* Begin *

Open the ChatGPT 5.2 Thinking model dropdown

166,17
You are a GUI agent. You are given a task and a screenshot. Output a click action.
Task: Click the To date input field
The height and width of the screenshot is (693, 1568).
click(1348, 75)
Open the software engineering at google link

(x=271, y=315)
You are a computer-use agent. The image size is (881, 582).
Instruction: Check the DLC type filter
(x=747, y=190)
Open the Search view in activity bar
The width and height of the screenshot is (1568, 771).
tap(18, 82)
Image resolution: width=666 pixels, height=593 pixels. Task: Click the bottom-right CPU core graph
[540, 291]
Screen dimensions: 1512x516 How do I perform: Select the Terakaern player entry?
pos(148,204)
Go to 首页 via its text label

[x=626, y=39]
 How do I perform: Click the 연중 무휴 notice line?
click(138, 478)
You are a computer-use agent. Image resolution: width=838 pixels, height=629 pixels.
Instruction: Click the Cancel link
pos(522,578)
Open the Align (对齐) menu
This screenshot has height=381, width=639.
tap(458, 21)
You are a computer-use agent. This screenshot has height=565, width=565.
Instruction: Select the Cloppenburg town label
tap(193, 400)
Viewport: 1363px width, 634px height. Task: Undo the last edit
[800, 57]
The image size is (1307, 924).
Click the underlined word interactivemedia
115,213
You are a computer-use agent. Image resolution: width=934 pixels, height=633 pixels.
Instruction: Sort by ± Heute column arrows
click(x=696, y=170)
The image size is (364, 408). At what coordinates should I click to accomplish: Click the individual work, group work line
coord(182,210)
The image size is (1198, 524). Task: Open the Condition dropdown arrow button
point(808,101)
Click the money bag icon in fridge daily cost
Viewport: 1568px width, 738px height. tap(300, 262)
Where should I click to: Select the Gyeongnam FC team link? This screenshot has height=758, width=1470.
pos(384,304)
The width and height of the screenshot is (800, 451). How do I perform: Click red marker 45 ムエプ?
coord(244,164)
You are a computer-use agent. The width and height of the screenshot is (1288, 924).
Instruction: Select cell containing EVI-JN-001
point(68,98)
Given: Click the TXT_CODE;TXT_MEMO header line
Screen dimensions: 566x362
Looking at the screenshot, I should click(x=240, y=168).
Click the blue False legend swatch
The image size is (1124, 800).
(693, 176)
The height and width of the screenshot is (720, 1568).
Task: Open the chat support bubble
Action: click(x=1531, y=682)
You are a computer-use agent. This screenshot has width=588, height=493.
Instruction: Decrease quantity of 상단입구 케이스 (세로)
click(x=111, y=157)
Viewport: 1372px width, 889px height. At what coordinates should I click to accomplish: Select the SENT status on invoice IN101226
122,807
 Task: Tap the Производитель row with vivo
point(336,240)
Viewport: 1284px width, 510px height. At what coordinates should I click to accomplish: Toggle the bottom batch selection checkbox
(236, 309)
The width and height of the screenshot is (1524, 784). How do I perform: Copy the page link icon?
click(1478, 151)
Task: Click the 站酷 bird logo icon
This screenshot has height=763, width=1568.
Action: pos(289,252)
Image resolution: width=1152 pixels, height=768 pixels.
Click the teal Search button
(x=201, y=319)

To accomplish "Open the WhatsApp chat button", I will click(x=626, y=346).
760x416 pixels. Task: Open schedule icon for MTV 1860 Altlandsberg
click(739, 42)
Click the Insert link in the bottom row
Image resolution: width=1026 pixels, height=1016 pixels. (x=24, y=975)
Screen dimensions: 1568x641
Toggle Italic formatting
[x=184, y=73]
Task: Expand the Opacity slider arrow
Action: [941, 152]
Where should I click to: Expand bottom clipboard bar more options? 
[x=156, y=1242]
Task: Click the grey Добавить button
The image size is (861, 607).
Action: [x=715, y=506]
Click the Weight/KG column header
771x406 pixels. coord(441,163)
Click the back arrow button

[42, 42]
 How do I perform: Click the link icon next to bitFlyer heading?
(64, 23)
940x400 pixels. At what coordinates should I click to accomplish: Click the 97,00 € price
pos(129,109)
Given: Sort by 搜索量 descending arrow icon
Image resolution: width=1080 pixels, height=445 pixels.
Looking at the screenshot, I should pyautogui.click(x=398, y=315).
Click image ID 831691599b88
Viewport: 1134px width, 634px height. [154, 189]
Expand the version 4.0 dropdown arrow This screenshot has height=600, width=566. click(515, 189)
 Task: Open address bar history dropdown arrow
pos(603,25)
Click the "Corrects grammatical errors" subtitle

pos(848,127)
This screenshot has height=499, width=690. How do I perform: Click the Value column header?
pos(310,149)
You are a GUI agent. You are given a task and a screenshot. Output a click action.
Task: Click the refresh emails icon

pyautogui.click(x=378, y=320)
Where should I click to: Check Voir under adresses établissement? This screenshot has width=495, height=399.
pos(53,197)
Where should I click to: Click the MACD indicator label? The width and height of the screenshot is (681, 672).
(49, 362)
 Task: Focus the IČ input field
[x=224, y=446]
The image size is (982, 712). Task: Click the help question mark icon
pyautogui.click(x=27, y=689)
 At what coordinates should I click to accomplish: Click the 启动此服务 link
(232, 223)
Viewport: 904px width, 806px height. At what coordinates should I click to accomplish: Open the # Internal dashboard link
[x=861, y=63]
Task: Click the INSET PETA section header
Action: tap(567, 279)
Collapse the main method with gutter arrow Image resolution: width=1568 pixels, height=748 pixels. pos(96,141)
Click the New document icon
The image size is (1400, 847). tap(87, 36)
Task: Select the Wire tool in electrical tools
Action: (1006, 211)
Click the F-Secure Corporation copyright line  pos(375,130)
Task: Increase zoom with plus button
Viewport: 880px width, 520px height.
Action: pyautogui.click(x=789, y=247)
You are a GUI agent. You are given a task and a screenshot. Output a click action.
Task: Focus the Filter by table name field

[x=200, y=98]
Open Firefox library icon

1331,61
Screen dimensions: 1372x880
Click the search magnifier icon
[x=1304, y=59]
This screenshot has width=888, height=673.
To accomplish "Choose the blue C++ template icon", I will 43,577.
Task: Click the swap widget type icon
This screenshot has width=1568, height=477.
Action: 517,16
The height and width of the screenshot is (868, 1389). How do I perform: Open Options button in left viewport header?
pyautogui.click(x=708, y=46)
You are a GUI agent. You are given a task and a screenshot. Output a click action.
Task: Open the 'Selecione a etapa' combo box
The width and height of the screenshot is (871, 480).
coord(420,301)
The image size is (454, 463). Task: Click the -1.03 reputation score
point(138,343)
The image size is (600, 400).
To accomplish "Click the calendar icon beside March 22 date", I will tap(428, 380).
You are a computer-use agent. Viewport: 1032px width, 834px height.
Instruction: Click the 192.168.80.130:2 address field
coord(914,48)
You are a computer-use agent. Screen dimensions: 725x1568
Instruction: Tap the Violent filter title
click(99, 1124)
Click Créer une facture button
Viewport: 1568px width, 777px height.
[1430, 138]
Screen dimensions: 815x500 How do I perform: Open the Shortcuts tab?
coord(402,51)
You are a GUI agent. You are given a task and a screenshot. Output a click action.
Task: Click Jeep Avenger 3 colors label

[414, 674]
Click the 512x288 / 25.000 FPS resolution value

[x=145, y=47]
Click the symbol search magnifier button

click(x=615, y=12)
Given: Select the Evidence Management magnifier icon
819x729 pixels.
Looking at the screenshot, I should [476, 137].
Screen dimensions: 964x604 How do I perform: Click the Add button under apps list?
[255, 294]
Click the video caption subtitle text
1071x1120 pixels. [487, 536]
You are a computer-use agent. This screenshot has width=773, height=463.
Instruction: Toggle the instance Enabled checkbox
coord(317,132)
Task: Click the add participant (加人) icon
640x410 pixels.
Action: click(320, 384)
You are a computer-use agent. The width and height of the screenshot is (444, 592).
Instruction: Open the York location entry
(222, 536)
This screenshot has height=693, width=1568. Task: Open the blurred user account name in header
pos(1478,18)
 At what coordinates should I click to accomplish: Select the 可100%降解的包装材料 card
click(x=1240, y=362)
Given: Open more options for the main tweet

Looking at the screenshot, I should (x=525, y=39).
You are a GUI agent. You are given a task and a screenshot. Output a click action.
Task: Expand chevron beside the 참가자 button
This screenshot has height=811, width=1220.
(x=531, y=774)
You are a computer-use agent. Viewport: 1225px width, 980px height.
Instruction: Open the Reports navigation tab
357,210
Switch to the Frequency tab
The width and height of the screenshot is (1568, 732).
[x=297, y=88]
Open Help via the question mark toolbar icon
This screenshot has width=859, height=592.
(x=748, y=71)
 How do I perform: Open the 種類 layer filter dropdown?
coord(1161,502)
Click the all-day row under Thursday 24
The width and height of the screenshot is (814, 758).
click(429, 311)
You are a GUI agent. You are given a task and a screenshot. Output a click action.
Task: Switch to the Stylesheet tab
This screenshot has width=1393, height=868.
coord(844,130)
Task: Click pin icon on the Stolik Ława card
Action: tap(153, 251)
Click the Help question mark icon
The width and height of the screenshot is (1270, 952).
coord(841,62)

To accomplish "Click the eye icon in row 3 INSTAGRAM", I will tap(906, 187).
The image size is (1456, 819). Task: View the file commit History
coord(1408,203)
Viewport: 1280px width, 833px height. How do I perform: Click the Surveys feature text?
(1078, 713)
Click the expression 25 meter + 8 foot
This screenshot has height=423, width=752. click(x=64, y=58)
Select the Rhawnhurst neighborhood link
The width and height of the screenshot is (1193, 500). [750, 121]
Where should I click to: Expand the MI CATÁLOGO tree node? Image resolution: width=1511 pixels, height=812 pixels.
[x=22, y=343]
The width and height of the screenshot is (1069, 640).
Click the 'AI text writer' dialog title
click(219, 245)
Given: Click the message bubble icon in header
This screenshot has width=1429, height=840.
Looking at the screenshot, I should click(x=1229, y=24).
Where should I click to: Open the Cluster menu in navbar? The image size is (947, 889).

* End *

▶ Short task:
Rewrite the material from the line with "Click the New document icon" to the line with "Looking at the screenshot, I should [476, 137]." as a JSON list of strings, one string per line, leaving out blank lines.

▶ Output:
[
  "Click the New document icon",
  "The image size is (1400, 847). tap(87, 36)",
  "Task: Select the Wire tool in electrical tools",
  "Action: (1006, 211)",
  "Click the F-Secure Corporation copyright line  pos(375,130)",
  "Task: Increase zoom with plus button",
  "Viewport: 880px width, 520px height.",
  "Action: pyautogui.click(x=789, y=247)",
  "You are a GUI agent. You are given a task and a screenshot. Output a click action.",
  "Task: Focus the Filter by table name field",
  "[x=200, y=98]",
  "Open Firefox library icon",
  "1331,61",
  "Screen dimensions: 1372x880",
  "Click the search magnifier icon",
  "[x=1304, y=59]",
  "This screenshot has width=888, height=673.",
  "To accomplish \"Choose the blue C++ template icon\", I will 43,577.",
  "Task: Click the swap widget type icon",
  "This screenshot has width=1568, height=477.",
  "Action: 517,16",
  "The height and width of the screenshot is (868, 1389). How do I perform: Open Options button in left viewport header?",
  "pyautogui.click(x=708, y=46)",
  "You are a GUI agent. You are given a task and a screenshot. Output a click action.",
  "Task: Open the 'Selecione a etapa' combo box",
  "The width and height of the screenshot is (871, 480).",
  "coord(420,301)",
  "The image size is (454, 463). Task: Click the -1.03 reputation score",
  "point(138,343)",
  "The image size is (600, 400).",
  "To accomplish \"Click the calendar icon beside March 22 date\", I will tap(428, 380).",
  "You are a computer-use agent. Viewport: 1032px width, 834px height.",
  "Instruction: Click the 192.168.80.130:2 address field",
  "coord(914,48)",
  "You are a computer-use agent. Screen dimensions: 725x1568",
  "Instruction: Tap the Violent filter title",
  "click(99, 1124)",
  "Click Créer une facture button",
  "Viewport: 1568px width, 777px height.",
  "[1430, 138]",
  "Screen dimensions: 815x500 How do I perform: Open the Shortcuts tab?",
  "coord(402,51)",
  "You are a GUI agent. You are given a task and a screenshot. Output a click action.",
  "Task: Click Jeep Avenger 3 colors label",
  "[414, 674]",
  "Click the 512x288 / 25.000 FPS resolution value",
  "[x=145, y=47]",
  "Click the symbol search magnifier button",
  "click(x=615, y=12)",
  "Given: Select the Evidence Management magnifier icon",
  "819x729 pixels.",
  "Looking at the screenshot, I should [476, 137]."
]